Emily Halliday

Personal information
- Full name: Emily Pia Halliday
- Born: 5 April 1979 (age 47) Perth, Western Australia

Sport
- Sport: Field hockey
- Position: Defender

National team
- Years: Team / Caps / Goals
- 2001–2008: Australia / 186 / (19)

Medal record
Women's field hockey
Representing Australia
World Cup
| Silver medal – second place | 2006 Madrid | Team |
Commonwealth Games
| Gold medal – first place | 2006 Melbourne | Team |
Champions Trophy
| Gold medal – first place | 2003 Sydney | Team |
| Silver medal – second place | 2005 Canberra | Team |
| Bronze medal – third place | 2001 Amstelveen | Team |

= Emily Halliday =

Australian field hockey player

Emily Pia Halliday (born 5 April 1979) is a former Australian field hockey player.

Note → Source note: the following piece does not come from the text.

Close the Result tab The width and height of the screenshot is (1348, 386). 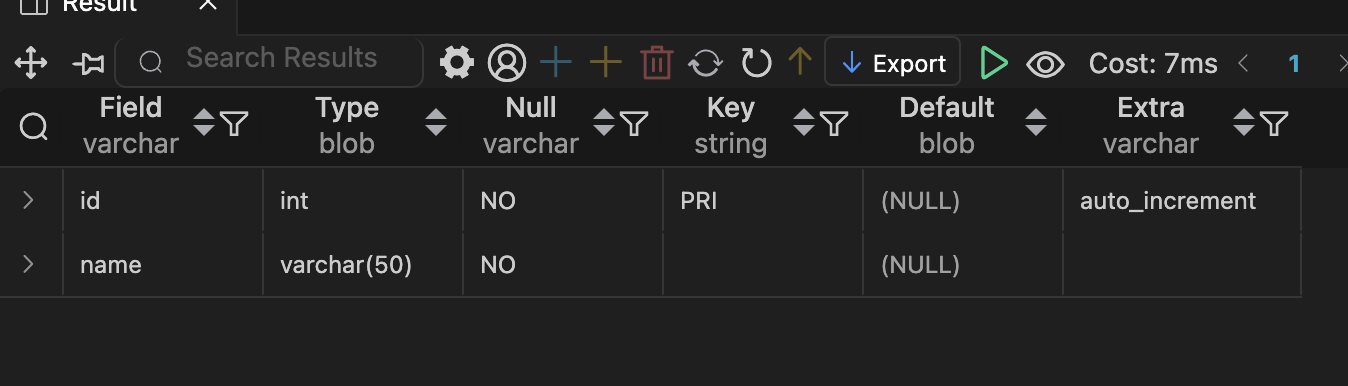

Halliday played as a defender, and competed in the 2004 and 2008 Summer Olympics, in Athens and Beijing, respectively.

==Career==
In 2001, Halliday made her debut for the Hockeyroos in a test series against Argentina in Rosario. That same year, she medalled with the Australian team twice, winning gold at the Oceania Cup and bronze at the Champions Trophy.

At the 2003 Champions Trophy, Halliday won her first gold medal at a major international tournament.

The most prolific year in Halliday's career was 2006, when she won gold and silver medals at the Commonwealth Games and World Cup respectively.

Halliday retired in 2009 for medical reasons.